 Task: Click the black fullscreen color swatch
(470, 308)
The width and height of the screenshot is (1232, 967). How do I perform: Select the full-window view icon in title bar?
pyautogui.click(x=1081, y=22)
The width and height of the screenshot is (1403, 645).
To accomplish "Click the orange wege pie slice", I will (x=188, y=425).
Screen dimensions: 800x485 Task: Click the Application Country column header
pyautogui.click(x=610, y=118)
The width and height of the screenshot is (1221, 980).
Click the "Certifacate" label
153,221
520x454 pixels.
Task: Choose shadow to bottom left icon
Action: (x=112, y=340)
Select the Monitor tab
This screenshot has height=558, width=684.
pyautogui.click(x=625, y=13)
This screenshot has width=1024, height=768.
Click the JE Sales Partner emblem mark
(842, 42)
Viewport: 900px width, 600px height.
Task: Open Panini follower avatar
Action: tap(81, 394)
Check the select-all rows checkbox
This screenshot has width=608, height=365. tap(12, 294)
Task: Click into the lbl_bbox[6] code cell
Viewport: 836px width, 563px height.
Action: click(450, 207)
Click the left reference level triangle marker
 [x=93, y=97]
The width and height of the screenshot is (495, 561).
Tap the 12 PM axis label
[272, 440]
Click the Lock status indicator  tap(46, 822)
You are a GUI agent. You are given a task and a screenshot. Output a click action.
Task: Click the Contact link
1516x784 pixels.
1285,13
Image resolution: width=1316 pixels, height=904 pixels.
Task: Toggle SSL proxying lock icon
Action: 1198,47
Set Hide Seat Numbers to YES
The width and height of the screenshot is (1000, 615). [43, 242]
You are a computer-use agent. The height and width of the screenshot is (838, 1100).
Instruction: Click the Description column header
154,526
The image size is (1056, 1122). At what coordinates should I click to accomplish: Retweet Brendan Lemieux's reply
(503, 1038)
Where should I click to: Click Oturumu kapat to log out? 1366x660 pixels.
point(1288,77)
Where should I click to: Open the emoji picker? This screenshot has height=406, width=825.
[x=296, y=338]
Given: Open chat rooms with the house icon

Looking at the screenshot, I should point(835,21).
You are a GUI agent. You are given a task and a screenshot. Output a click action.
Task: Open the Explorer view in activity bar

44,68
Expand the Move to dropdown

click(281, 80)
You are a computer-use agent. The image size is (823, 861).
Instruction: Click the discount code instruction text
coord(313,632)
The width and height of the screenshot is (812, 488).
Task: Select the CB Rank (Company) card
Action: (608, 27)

□ □ □ □

> [DO THIS]: Please tally the lines in the rows above that contain the string "agent", matching case exactly. Reply with the number only.

> [TASK OUTPUT]: 4